Abu Dhabi puts its faith in the power of architecture to bring people together
By the time we finished the final interview at our pop-up Monocle Radio booth at the Abu Dhabi Infrastructure Summit and recorded a special edition of The Urbanist (you can listen in here), it was still only 16.30. So, displaying a distinct lack of team spirit, I left my colleagues Carlota and Steph to pack up all the kit – what a gentleman – and ordered a Careem to take me to the Abrahamic Family House.
You might have visited, many have, including president Trump when he came to town, but I hadn’t and had yearned to ever since it opened in 2023. And I am so happy that I did. Whether it was induced by the enveloping heat or the sky beginning to blush evening pink, or perhaps the gossiping minor birds playing in the white-blossomed frangipani trees, the Abrahamic Family House proved to be a moment of staggering, overwhelming, soaring-to-the-heavens beauty.
Designed by Ghanaian-British architect David Adjaye, the site contains a mosque oriented towards Mecca, a church that faces east to the rising sun and a synagogue that looks towards Jerusalem. No one place of worship dominates, they are all made from the same materials and share, of course, a design language. They are also surrounded by a raised-platform garden that – when it’s not 35C – acts as a realm where all faiths can congregate.

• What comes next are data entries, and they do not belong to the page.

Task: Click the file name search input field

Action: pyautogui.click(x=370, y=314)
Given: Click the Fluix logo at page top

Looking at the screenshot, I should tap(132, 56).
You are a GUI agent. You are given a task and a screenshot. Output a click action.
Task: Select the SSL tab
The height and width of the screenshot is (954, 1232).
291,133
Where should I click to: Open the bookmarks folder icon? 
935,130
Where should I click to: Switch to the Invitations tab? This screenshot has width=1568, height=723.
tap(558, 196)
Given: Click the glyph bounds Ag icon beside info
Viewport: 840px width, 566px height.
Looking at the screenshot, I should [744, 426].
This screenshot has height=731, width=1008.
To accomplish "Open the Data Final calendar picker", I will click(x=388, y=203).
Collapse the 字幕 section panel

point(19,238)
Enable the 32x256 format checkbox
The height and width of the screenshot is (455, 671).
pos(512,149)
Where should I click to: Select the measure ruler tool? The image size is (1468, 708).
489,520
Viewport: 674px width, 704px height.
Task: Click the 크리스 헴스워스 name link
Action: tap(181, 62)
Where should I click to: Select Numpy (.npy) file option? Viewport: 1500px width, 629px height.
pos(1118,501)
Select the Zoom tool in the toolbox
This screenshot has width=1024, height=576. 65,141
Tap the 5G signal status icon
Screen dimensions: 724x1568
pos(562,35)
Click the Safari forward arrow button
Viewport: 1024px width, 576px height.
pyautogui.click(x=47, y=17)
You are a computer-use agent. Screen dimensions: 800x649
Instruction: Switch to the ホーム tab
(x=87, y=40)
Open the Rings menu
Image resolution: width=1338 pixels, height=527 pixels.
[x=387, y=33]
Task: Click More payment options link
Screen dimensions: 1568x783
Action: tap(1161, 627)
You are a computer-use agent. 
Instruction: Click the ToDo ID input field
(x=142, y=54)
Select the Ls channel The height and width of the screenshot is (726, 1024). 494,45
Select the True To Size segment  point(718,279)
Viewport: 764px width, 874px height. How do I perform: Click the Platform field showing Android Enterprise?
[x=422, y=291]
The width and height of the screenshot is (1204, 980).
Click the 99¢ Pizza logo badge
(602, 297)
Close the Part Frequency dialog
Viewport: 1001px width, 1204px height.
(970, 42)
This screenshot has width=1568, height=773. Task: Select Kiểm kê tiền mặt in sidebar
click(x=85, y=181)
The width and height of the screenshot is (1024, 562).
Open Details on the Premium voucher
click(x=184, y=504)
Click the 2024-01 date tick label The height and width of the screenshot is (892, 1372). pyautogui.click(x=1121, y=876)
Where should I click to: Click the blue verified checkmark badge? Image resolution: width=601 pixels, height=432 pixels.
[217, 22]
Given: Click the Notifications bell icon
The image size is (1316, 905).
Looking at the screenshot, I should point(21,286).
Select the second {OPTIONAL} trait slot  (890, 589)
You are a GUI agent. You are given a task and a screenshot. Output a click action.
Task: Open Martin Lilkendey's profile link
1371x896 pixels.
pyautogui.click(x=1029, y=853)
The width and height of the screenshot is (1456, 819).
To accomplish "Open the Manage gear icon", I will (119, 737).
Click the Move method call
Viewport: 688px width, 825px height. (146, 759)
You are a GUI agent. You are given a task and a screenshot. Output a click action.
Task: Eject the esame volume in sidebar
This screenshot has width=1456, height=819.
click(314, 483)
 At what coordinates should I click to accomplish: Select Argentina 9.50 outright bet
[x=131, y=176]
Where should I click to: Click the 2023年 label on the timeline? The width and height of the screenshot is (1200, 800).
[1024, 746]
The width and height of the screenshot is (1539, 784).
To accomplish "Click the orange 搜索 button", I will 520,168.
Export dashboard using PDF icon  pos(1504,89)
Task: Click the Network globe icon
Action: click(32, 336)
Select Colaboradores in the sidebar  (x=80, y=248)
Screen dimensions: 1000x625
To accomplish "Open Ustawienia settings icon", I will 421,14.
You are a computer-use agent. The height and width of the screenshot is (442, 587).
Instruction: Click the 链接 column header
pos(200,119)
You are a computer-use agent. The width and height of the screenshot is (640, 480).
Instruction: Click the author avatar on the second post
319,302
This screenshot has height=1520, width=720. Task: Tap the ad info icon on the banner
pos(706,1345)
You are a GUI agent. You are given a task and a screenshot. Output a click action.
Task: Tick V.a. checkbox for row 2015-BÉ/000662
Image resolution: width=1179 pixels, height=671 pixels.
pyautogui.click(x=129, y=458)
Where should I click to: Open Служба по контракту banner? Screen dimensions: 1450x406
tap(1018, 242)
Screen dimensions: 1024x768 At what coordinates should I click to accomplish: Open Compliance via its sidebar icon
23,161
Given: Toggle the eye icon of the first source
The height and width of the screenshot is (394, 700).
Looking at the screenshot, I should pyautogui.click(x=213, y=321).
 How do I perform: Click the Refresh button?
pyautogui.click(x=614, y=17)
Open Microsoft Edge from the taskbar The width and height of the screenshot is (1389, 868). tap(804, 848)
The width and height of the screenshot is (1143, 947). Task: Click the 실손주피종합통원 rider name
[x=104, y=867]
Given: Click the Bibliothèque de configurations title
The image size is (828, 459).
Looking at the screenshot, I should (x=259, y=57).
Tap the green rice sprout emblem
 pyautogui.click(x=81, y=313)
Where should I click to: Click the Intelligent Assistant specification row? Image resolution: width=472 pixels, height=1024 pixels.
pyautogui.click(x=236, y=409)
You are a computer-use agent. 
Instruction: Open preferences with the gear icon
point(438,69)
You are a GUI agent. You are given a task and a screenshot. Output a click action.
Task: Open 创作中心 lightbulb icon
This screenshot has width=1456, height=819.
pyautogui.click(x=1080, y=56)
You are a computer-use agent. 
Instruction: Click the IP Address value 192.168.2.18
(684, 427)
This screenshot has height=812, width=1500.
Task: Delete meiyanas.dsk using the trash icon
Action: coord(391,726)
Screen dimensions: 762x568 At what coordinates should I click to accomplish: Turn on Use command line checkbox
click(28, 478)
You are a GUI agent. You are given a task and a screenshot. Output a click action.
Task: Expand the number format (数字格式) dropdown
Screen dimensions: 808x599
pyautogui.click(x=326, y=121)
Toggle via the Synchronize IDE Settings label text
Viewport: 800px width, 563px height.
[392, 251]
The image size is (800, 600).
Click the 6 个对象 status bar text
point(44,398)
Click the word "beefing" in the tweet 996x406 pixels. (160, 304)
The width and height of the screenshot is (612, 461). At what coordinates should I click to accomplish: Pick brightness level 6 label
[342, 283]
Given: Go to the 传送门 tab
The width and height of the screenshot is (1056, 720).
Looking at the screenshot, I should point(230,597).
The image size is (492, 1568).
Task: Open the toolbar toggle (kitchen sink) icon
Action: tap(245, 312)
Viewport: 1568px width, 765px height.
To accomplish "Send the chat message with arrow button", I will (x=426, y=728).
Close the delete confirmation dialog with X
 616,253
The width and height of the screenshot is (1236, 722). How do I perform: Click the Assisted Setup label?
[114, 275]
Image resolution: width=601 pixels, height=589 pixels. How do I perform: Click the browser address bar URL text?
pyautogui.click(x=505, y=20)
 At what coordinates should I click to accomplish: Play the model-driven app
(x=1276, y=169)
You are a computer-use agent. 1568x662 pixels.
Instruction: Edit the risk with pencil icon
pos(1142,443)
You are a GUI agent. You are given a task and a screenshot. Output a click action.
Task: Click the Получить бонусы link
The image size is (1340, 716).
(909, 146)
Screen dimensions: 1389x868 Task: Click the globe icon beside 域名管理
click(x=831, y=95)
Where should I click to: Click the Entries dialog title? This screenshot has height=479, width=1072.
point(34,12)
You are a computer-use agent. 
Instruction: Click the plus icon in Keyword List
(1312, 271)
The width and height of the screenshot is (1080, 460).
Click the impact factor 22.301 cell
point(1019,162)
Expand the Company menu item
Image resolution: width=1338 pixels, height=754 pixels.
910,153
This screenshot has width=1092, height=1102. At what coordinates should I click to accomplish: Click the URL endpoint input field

You navigate between the buildings via a cool central hallway. I began in the church where a vast starburst made from thousands of wood pieces shoots from the epic heights of the ceiling. A security guard on his break came in and found a place among the pews to kneel and pray, occasionally looking up at the ceiling, to God. In the synagogue, entered via a simple, perfect corridor, two Jewish men sat talking. But the mosque was perhaps most breathtaking because the dipping sun was at that very moment filtering through the mashrabiya screen and creating heavenly beams of light. A lone worshipper stood in one corner, his face patterned with lace-like shadows.

But what was also moving were the tiny and often incidental signs of generosity and kindness at play. A feral tabby cat was curled up asleep in the air-conditioned lobby. I bent down to take its picture and a security guard caught my eye and smiled – clearly, he’d taken the executive decision to allow an animal respite from the heat. In an internal garden, hanging from one of those frangipani trees, a bird feeder. There were pools of water where doves were quenching desert thirsts. Even the gift shop was a moment of gentle perfection.
The UAE commissioned the Abrahamic Family House – named after Abraham, who plays a key role in all three of these religions – to bring people of different faiths together, to focus on a shared humanity. To celebrate diversity and peaceful coexistence. Good on them. That’s also what made the Abrahamic Family House feel so enlightened, so special, because across the Persian Gulf rockets were screeching through the evening’s delicate skies, destined to kill and destroy.
But aside from faith and spirituality, the Abrahamic Family House is also testament to the power of architecture to move us, change us. While we were at the summit, I got talking to an architect who said that one of his professors had told him that his work would carry the potential to make people fall in love – or divorce (he joked that he might have been responsible for more of the latter). And it does have that power.
This is also why a summit about infrastructure turned out to be so interesting, because Abu Dhabi is trying to use architecture to create communities, to make the emirate not just liveable but loveable. They see and understand its potential to improve people’s health, its ability to help people live full lives in the face of physical challenges and to deliver the sublime.
PS. Team Monocle regrouped at Louvre Abu Dhabi, then headed to the 421 Arts Campus and ended up having pizza at Marmellata. So, I think my ungentlemanly behaviour was forgiven. Almost.